Dîner de 4 chefs japonais au restaurant Pagesjeudi, 6 avril 2017

Pourquoi ne pas faire la présentation façon camelot : mesdames et messieurs, ce soir vous n’aurez pas un dîner avec un chef, ni même avec deux chefs. Mesdames et messieurs, ce soir vous n’aurez pas un dîner avec trois chefs, je vous le dis bien, ce soir ce sera un dîner avec quatre chefs, oui, mesdames et messieurs ce sera un dîner à huit mains.

Au restaurant Pages, le chef Teshi reçoit trois chefs japonais dont un qui a obtenu une étoile dans son restaurant de sushis, un autre qui pratique la cuisine chinoise et un autre qui a semble-t-il une renommée très importante au Japon et une cave aussi importante, spécialisé comme Teshi dans les viandes les plus rares, qui exerce son activité sous un nom pour le moins original, Wagyumafia.

Ce soir nous serons une table de sept dont mon ami Tomo qui a rassemblé notre petit groupe, un de ses amis, un couple d’amis que je retrouverai demain à un dîner de wine-dinners et un autre ami fidèle de mes dîners venu avec sa femme dont je fais la connaissance. Les quatre chefs avaient fait un dîner hier en ce lieu. Nous participons donc au deuxième et dernier dîner à huit mains.

Laure vient nous proposer l’option du menu, celle du caviar pour laquelle nous acquiesçons. Voici le menu, avec entre parenthèse l’auteur du plat : bœuf séché (Wagyumafia) / Temaki au thon rouge de wakayama (chef Sato) / soupe Syantan (chef Shinohara) / cromesquis de foie gras (chef Teshi) / caviar à l’avocat et au gras de bœuf wagyu (Wagyumafia) / asperge verte à l’œuf mariné (chef Teshi) / duo de tartare de thon et d’ormeaux à la vapeur (chef Sato) / mérou à la vapeur, purée de tofu (chef Shinohara) / sushi de thon, chinchard, oursin, congre (chef Sato) / wagyu wassant (Wagyumafia) / pigeon de Pornic grillé sauce salmis (chef Teshi) / bœuf Shabu Shabu façon carbonara (Wagyumafia) / « Shiogama » chateaubriand de bœuf de Kobe en croûte de sel (Wagyumafia) / dessert cinq saveurs (chef Shinohara) / Paris banana (chef Teshi) / chocolat au tofu et thé vert Gyokuro de Yame (Wagyumafia) / mousse Sakura, chocolat blanc, chartreuse (chef Teshi).

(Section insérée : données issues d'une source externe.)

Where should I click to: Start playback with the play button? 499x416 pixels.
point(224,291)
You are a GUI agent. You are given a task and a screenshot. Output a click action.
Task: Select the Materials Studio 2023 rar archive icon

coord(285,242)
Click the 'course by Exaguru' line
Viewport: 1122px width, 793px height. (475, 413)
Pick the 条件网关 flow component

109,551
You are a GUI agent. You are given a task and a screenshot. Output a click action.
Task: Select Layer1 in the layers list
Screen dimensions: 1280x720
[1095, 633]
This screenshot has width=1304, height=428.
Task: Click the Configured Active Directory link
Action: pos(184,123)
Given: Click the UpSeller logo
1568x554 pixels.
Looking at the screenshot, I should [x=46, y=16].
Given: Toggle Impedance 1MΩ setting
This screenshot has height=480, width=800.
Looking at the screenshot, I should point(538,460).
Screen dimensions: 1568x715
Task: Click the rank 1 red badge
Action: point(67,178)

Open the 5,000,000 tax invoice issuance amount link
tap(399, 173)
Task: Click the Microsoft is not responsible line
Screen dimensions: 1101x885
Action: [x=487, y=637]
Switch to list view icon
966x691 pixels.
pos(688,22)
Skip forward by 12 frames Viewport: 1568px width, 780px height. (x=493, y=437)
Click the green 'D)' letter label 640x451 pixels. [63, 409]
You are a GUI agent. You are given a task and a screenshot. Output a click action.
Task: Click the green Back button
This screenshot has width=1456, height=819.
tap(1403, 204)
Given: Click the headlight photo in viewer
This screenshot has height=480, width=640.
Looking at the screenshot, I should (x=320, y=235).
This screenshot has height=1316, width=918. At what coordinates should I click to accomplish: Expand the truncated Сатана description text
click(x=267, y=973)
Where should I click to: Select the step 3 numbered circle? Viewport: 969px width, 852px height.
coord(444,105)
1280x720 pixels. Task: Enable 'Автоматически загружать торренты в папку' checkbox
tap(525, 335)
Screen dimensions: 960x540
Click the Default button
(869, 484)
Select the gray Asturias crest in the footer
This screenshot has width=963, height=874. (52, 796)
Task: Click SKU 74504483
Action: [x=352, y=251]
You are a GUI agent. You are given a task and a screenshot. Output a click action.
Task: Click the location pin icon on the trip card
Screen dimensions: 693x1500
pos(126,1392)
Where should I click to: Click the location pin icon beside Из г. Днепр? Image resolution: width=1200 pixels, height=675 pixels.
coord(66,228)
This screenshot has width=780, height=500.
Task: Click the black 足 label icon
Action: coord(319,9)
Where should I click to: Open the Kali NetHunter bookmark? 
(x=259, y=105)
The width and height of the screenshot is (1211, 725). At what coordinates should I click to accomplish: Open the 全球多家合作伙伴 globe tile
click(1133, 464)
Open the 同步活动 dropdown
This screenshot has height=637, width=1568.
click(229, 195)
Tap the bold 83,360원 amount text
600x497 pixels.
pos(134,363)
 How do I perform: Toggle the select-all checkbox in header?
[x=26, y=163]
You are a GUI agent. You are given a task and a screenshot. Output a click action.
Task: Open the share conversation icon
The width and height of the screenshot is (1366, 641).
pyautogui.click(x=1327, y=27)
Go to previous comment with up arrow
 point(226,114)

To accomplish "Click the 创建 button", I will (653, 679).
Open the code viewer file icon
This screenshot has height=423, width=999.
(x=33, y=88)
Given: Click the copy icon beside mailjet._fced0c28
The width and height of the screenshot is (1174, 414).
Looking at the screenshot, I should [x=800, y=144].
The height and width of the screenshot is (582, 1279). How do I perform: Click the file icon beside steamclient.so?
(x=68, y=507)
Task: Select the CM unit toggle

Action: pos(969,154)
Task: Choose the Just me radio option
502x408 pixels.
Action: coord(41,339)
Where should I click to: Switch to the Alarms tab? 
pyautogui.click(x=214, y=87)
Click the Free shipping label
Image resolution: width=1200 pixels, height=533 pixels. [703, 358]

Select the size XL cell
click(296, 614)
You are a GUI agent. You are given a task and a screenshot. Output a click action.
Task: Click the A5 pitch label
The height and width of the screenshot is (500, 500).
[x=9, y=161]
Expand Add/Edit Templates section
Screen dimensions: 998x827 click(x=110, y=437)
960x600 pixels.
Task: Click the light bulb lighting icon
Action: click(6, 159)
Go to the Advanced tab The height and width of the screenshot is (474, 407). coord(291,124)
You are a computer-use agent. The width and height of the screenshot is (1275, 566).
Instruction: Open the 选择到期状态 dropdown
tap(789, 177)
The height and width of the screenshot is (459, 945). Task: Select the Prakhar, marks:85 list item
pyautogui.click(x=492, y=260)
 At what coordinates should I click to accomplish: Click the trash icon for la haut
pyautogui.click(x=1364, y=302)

Il y a dans la cuisine japonaise une inventivité qui est spectaculaire. Tout est fait avec grâce, élégance, sens artistique. Nous somme embarqués sur un petit nuage de perfection gastronomique dont nous ne descendrons pas pendant cinq heures. Car tout ceci prend du temps. Cela explique aussi la quantité astronomique de vins que nous avons bus.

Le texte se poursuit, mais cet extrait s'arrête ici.